__Exercise__
Output all of the records exactly, word for word.

[Pixel coordinate grounding data]
══════════

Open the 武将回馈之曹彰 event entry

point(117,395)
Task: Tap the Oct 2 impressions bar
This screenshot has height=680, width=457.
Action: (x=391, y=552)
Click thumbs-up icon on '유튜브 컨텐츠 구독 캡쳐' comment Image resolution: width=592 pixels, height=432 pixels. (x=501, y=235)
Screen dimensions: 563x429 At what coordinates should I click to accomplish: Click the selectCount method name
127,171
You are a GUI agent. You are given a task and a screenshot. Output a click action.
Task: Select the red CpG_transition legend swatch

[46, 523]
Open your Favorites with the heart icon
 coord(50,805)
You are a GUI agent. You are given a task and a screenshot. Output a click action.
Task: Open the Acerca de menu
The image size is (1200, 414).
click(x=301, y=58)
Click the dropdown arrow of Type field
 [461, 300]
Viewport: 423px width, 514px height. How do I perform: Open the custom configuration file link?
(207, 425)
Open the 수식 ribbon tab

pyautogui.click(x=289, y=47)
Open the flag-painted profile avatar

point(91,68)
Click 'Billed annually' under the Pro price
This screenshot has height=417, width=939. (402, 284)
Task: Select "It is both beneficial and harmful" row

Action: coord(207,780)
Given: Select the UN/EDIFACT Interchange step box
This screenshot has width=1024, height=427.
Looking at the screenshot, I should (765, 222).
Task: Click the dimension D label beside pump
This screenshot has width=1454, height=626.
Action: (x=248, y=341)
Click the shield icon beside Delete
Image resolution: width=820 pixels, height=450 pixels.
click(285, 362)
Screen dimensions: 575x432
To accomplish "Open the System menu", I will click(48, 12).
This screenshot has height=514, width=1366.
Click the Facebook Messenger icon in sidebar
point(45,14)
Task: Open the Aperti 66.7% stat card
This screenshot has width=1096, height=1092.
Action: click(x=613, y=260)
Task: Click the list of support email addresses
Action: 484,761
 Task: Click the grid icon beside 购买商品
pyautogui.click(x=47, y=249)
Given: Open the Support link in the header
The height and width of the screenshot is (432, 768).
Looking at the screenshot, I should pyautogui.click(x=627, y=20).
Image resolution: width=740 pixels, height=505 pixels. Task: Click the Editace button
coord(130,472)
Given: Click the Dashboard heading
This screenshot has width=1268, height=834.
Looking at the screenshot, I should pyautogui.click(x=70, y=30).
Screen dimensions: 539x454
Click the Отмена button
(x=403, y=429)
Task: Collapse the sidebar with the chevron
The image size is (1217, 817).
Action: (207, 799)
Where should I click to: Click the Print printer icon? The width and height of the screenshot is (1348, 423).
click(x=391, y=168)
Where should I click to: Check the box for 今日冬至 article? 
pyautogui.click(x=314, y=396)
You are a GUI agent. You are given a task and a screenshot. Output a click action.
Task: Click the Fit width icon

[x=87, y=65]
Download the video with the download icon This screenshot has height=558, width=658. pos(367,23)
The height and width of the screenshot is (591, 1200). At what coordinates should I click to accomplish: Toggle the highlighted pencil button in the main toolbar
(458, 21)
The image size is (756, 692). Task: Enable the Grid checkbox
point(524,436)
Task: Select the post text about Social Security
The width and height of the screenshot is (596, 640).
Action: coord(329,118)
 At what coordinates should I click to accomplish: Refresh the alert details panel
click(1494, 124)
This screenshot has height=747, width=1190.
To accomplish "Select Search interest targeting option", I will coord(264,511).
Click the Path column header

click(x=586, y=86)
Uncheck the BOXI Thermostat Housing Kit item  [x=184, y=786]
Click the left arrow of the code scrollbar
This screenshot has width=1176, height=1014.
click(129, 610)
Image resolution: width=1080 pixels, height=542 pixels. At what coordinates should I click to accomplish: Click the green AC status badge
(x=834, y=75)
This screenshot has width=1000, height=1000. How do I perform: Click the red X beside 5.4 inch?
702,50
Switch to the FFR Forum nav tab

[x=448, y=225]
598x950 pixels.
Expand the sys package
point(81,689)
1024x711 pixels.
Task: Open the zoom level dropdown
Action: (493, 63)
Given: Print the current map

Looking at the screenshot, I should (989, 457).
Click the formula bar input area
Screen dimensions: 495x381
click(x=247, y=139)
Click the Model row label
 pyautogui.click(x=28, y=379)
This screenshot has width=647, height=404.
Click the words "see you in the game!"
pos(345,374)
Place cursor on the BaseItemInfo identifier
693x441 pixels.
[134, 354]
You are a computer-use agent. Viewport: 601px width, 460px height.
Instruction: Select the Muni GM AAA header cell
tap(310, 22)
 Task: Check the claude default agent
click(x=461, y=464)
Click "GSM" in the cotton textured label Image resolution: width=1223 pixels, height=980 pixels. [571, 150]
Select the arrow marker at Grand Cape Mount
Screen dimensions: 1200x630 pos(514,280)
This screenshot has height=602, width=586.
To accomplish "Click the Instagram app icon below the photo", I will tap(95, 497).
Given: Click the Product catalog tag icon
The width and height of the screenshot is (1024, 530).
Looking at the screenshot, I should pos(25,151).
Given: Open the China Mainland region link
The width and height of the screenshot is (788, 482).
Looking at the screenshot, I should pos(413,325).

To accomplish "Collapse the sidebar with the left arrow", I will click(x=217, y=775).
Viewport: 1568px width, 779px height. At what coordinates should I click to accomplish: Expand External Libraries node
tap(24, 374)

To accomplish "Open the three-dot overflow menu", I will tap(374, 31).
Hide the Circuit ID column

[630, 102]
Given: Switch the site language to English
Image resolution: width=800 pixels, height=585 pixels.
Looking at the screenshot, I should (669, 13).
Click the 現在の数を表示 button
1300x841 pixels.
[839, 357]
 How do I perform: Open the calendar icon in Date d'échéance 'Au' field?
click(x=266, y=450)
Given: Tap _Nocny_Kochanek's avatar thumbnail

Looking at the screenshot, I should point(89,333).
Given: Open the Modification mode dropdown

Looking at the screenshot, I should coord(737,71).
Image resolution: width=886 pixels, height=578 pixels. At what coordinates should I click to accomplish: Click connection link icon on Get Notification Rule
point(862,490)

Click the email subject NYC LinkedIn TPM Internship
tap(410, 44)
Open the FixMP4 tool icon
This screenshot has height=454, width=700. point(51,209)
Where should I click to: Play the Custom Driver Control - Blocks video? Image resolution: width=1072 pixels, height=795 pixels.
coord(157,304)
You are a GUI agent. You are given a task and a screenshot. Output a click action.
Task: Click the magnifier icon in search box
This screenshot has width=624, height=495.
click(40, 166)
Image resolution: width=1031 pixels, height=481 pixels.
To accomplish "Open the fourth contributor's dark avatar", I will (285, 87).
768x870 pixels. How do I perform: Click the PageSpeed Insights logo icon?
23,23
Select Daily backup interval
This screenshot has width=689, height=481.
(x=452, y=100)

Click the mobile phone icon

══════════

__Exercise result__
Open the 武将回馈之曹彰 event entry

point(117,395)
Task: Tap the Oct 2 impressions bar
This screenshot has height=680, width=457.
Action: (x=391, y=552)
Click thumbs-up icon on '유튜브 컨텐츠 구독 캡쳐' comment Image resolution: width=592 pixels, height=432 pixels. (x=501, y=235)
Screen dimensions: 563x429 At what coordinates should I click to accomplish: Click the selectCount method name
127,171
You are a GUI agent. You are given a task and a screenshot. Output a click action.
Task: Select the red CpG_transition legend swatch

[46, 523]
Open your Favorites with the heart icon
 coord(50,805)
You are a GUI agent. You are given a task and a screenshot. Output a click action.
Task: Open the Acerca de menu
The image size is (1200, 414).
click(x=301, y=58)
Click the dropdown arrow of Type field
 [461, 300]
Viewport: 423px width, 514px height. How do I perform: Open the custom configuration file link?
(207, 425)
Open the 수식 ribbon tab

pyautogui.click(x=289, y=47)
Open the flag-painted profile avatar

point(91,68)
Click 'Billed annually' under the Pro price
This screenshot has height=417, width=939. (402, 284)
Task: Select "It is both beneficial and harmful" row

Action: coord(207,780)
Given: Select the UN/EDIFACT Interchange step box
This screenshot has width=1024, height=427.
Looking at the screenshot, I should (765, 222).
Task: Click the dimension D label beside pump
This screenshot has width=1454, height=626.
Action: (x=248, y=341)
Click the shield icon beside Delete
Image resolution: width=820 pixels, height=450 pixels.
click(285, 362)
Screen dimensions: 575x432
To accomplish "Open the System menu", I will click(48, 12).
This screenshot has height=514, width=1366.
Click the Facebook Messenger icon in sidebar
point(45,14)
Task: Open the Aperti 66.7% stat card
This screenshot has width=1096, height=1092.
Action: click(x=613, y=260)
Task: Click the list of support email addresses
Action: 484,761
 Task: Click the grid icon beside 购买商品
pyautogui.click(x=47, y=249)
Given: Open the Support link in the header
The height and width of the screenshot is (432, 768).
Looking at the screenshot, I should pyautogui.click(x=627, y=20).
Image resolution: width=740 pixels, height=505 pixels. Task: Click the Editace button
coord(130,472)
Given: Click the Dashboard heading
This screenshot has width=1268, height=834.
Looking at the screenshot, I should pyautogui.click(x=70, y=30).
Screen dimensions: 539x454
Click the Отмена button
(x=403, y=429)
Task: Collapse the sidebar with the chevron
The image size is (1217, 817).
Action: (207, 799)
Where should I click to: Click the Print printer icon? The width and height of the screenshot is (1348, 423).
click(x=391, y=168)
Where should I click to: Check the box for 今日冬至 article? 
pyautogui.click(x=314, y=396)
You are a GUI agent. You are given a task and a screenshot. Output a click action.
Task: Click the Fit width icon

[x=87, y=65]
Download the video with the download icon This screenshot has height=558, width=658. pos(367,23)
The height and width of the screenshot is (591, 1200). At what coordinates should I click to accomplish: Toggle the highlighted pencil button in the main toolbar
(458, 21)
The image size is (756, 692). Task: Enable the Grid checkbox
point(524,436)
Task: Select the post text about Social Security
The width and height of the screenshot is (596, 640).
Action: coord(329,118)
 At what coordinates should I click to accomplish: Refresh the alert details panel
click(1494, 124)
This screenshot has height=747, width=1190.
To accomplish "Select Search interest targeting option", I will coord(264,511).
Click the Path column header

click(x=586, y=86)
Uncheck the BOXI Thermostat Housing Kit item  [x=184, y=786]
Click the left arrow of the code scrollbar
This screenshot has width=1176, height=1014.
click(129, 610)
Image resolution: width=1080 pixels, height=542 pixels. At what coordinates should I click to accomplish: Click the green AC status badge
(x=834, y=75)
This screenshot has width=1000, height=1000. How do I perform: Click the red X beside 5.4 inch?
702,50
Switch to the FFR Forum nav tab

[x=448, y=225]
598x950 pixels.
Expand the sys package
point(81,689)
1024x711 pixels.
Task: Open the zoom level dropdown
Action: (493, 63)
Given: Print the current map

Looking at the screenshot, I should (989, 457).
Click the formula bar input area
Screen dimensions: 495x381
click(x=247, y=139)
Click the Model row label
 pyautogui.click(x=28, y=379)
This screenshot has width=647, height=404.
Click the words "see you in the game!"
pos(345,374)
Place cursor on the BaseItemInfo identifier
693x441 pixels.
[134, 354]
You are a computer-use agent. Viewport: 601px width, 460px height.
Instruction: Select the Muni GM AAA header cell
tap(310, 22)
 Task: Check the claude default agent
click(x=461, y=464)
Click "GSM" in the cotton textured label Image resolution: width=1223 pixels, height=980 pixels. [571, 150]
Select the arrow marker at Grand Cape Mount
Screen dimensions: 1200x630 pos(514,280)
This screenshot has height=602, width=586.
To accomplish "Click the Instagram app icon below the photo", I will tap(95, 497).
Given: Click the Product catalog tag icon
The width and height of the screenshot is (1024, 530).
Looking at the screenshot, I should pos(25,151).
Given: Open the China Mainland region link
The width and height of the screenshot is (788, 482).
Looking at the screenshot, I should pos(413,325).

To accomplish "Collapse the sidebar with the left arrow", I will click(x=217, y=775).
Viewport: 1568px width, 779px height. At what coordinates should I click to accomplish: Expand External Libraries node
tap(24, 374)

To accomplish "Open the three-dot overflow menu", I will tap(374, 31).
Hide the Circuit ID column

[630, 102]
Given: Switch the site language to English
Image resolution: width=800 pixels, height=585 pixels.
Looking at the screenshot, I should (669, 13).
Click the 現在の数を表示 button
1300x841 pixels.
[839, 357]
 How do I perform: Open the calendar icon in Date d'échéance 'Au' field?
click(x=266, y=450)
Given: Tap _Nocny_Kochanek's avatar thumbnail

Looking at the screenshot, I should point(89,333).
Given: Open the Modification mode dropdown

Looking at the screenshot, I should coord(737,71).
Image resolution: width=886 pixels, height=578 pixels. At what coordinates should I click to accomplish: Click connection link icon on Get Notification Rule
point(862,490)

Click the email subject NYC LinkedIn TPM Internship
tap(410, 44)
Open the FixMP4 tool icon
This screenshot has height=454, width=700. point(51,209)
Where should I click to: Play the Custom Driver Control - Blocks video? Image resolution: width=1072 pixels, height=795 pixels.
coord(157,304)
You are a GUI agent. You are given a task and a screenshot. Output a click action.
Task: Click the magnifier icon in search box
This screenshot has width=624, height=495.
click(40, 166)
Image resolution: width=1031 pixels, height=481 pixels.
To accomplish "Open the fourth contributor's dark avatar", I will (285, 87).
768x870 pixels. How do I perform: Click the PageSpeed Insights logo icon?
23,23
Select Daily backup interval
This screenshot has width=689, height=481.
(x=452, y=100)

Click the mobile phone icon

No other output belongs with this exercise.